A contributing factor to the dangerous efficiency of social engineering attacks is the URL shortener, a Web based service such as bit.ly and tinyurl.com that condenses long website addresses to better fit the character limits in Twitter and Facebook messages. An attacker can use the shortened address to hide malware.
In late December, a computer science student named Ben Schmidt took the URL-shortener danger a step further, when, as a proof-of-concept experiment, he designed what he called the Evil URL Shortener -- It not only condensed the Web address, but simultaneously launched a DDoS attack against the website of the user's choice.
A malicious shortener could essentially take you anywhere it pleased, and the user would be none the wiser, Schmidt said.
First detected in June, the Stuxnet computer worm became a hot topic in 2010 and will continue to be one in 2011 because it upped the ante of what malware can do on a global level.

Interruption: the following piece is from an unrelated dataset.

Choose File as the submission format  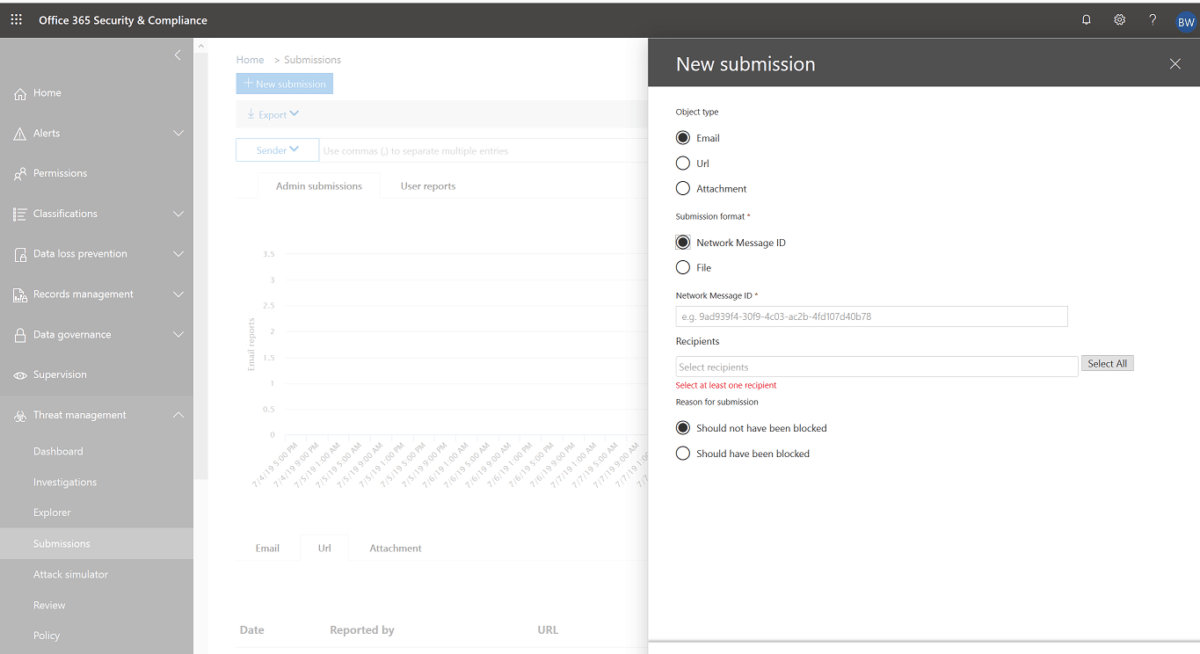(x=683, y=268)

Stuxnet targets computers running Siemens software used in industrial control systems, and was tailor-made to attack Iran's Bushehr nuclear power plant .
The fact that this malware was presumably created and sent by a nation-state, as opposed to an individual or a criminal organization, heralded the beginning of a dangerous new era of global cyberwarfare.
Similarly, January's Aurora attack launched by China against Google and 34 other high-profile companies, was of such a sophisticated nature that it's totally changing the threat model, said Dmitri Alperovitch, vice president of threat research for McAfee.
As protesters flex their digital muscles, companies seek to increase their productivity by looking to the cloud, and Facebook continues its reign of social supremacy, 2011 could be a banner year for cybersecurity.
Who will be holding the pennant is anyone's guess.